Directions for this task:
The answer must be every line of the records below that contains the word "computer".

The input:
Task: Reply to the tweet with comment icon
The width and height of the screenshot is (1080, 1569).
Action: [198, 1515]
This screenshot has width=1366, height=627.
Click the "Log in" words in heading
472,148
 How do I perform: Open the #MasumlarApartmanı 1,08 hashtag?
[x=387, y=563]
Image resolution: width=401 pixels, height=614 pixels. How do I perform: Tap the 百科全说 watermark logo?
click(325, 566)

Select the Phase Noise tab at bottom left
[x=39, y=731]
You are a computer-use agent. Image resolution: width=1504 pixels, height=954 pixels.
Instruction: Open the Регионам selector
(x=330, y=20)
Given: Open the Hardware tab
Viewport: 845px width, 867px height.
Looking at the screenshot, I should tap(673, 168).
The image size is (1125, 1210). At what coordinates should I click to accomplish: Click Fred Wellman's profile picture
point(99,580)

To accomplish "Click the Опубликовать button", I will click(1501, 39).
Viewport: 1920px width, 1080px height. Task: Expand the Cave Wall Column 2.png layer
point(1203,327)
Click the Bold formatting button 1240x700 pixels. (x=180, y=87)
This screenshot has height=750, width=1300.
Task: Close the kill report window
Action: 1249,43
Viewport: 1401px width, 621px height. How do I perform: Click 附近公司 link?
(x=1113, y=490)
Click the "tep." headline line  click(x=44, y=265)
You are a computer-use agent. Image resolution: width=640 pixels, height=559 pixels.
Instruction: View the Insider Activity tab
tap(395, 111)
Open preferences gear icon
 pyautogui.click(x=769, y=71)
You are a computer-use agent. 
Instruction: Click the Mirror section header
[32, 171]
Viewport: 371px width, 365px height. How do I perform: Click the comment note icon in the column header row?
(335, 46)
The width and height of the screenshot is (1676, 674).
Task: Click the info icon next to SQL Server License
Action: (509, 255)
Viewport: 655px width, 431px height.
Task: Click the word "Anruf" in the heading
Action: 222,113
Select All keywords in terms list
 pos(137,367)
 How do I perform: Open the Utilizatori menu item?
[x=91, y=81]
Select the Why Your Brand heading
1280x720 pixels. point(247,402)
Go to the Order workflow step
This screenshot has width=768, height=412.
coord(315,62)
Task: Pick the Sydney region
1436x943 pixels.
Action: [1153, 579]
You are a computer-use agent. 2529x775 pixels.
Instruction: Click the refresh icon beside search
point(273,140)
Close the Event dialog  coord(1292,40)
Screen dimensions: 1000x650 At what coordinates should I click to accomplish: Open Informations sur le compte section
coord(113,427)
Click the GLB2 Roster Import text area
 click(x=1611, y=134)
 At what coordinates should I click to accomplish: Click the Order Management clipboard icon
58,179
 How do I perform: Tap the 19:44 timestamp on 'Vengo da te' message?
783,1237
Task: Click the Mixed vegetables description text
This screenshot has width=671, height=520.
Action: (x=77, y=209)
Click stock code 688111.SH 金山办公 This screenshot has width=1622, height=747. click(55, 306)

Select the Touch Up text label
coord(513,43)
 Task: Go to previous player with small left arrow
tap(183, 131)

Answer space:
You are a computer-use agent. Image resolution: width=1504 pixels, height=954 pixels.
You are a computer-use agent. Image resolution: width=640 pixels, height=559 pixels.
You are a computer-use agent. 
You are a computer-use agent. 2529x775 pixels.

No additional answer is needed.